ジジェクの小話のさらにその先 [メモ]
メモ。「亡命の理由」の小話続き。
「理由は二つです。一つ目の理由は、ロシアでは共産主義が永遠に続き、この地では現実に変わるものは何もないことは分かっているのです、そう思うだけで耐えきれなくて……」。「しかし」と官僚は口を挟む。「そんなことはナンセンスじゃないか。共産主義はあちらこちらで崩壊している最中だから。共産主義の諸悪の責任を負うべき者は厳しく罰せられるだろう」。ラビノヴィッチは落ち着いて答える。「実はそれが二つ目の理由なんです」。
(『為すことを知らざればなり』 邦訳P2)
このような、小話のふたつの異なる展開を考える中で、自己言及的な円環構造こそが、ドイツ観念論のキモなのか、違うのか、よく考える必要がありそうだ。
あまりにも有名過ぎて、逆に忘れていたジジェクの小話 [メモ]
メモ。ラビノヴィッチをめぐる小話。
出入国管理局の官僚が亡命の理由を尋ねると、ラビノヴィッチはこう答える。
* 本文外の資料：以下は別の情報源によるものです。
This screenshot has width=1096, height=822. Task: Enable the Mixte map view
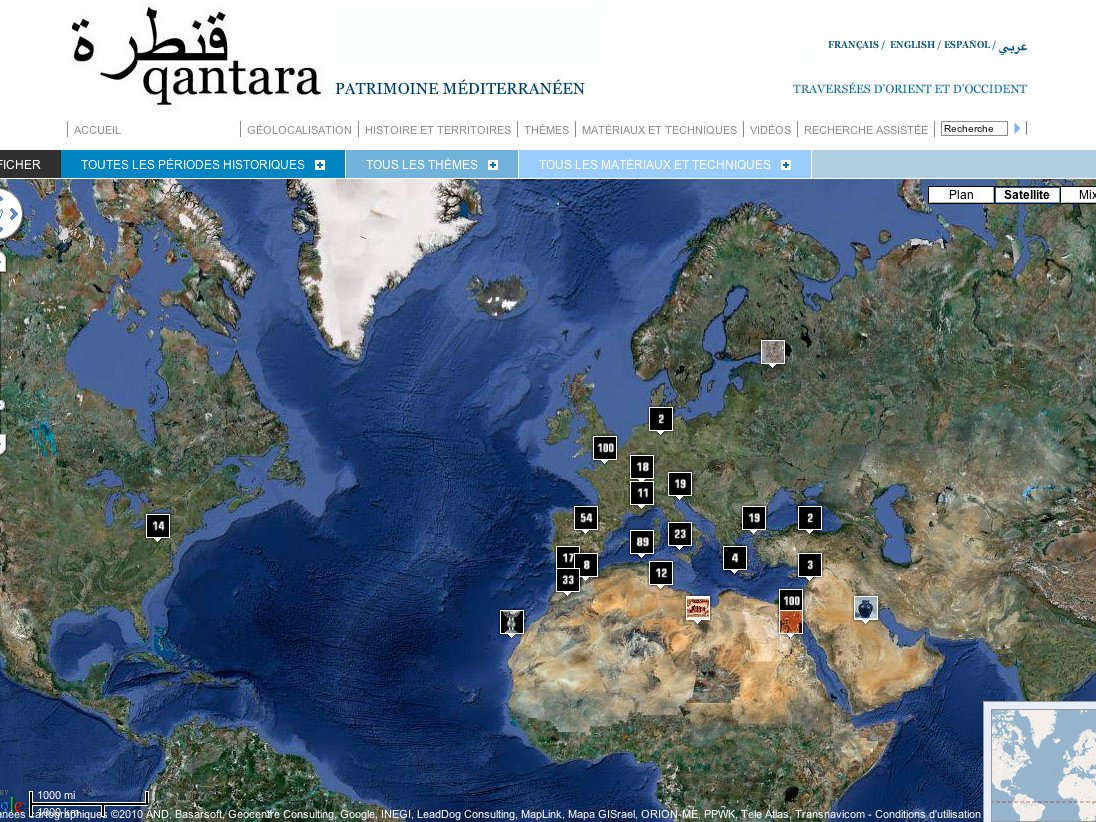coord(1085,195)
「理由は二つある。一つは、ソ連では共産主義権力者が権力を失うんじゃないかと、怖いんだ。新しい権力は共振主義者の犯罪をすべてわれわれユダヤ人になすりつけるだろう。またユダヤ人虐殺があるだろう……」。「しかし」と官僚が口を挟む。「それはまったくのナンセンスだ。ソ連では何も変わるはずがない。共産主義者の権力は永遠に続くだろう」。ラビノヴィッチは落ち着いて答える。「実はそれが第二の理由だ」。
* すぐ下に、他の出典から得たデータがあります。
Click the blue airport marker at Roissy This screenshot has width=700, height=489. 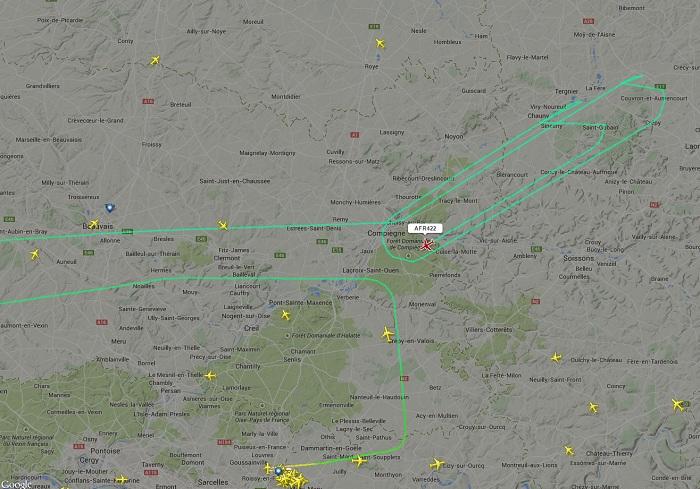(279, 471)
(『イデオロギーの崇高な対象』 単行本 訳P267)
ジジェクの解説によると、亡命の第一の理由はテーゼ、官僚の反論はアンチテーゼ、ジンテーゼは定立の回帰ではなく、反定立によって作られた傷の治療に当たる、つまり、ジンテーゼはアンチテーゼとまったく同じだという。
言い換えると、否定こそが「総合」だということになる。
ジジェクはこれをさらに言い換えて「限界は超越に先行する」とも述べている。
このようなヘーゲルの読み替え(本来あるべき、そしてアンコール(の第七節)までのラカン的な、その先にいる晩年のラカンとはやや離れた観点からの、ヘーゲルの読み方)こそが、ジジェクの基本的な思考構造になっている。
敢えて言うならば、マテームやボロメオの輪で遊ぶよりも、否定神学的なダイナミズムを強調することで、認識論的断絶によるパラダイム・シフトを起こそうという、意思がそこにあるような気がする。
この意思は、シェリングの歴史哲学的な発想に近い。
とするならば、この意思は、徹頭徹尾「政治的主体」を強調する立場に居続けるジジェクの宿命なのかも。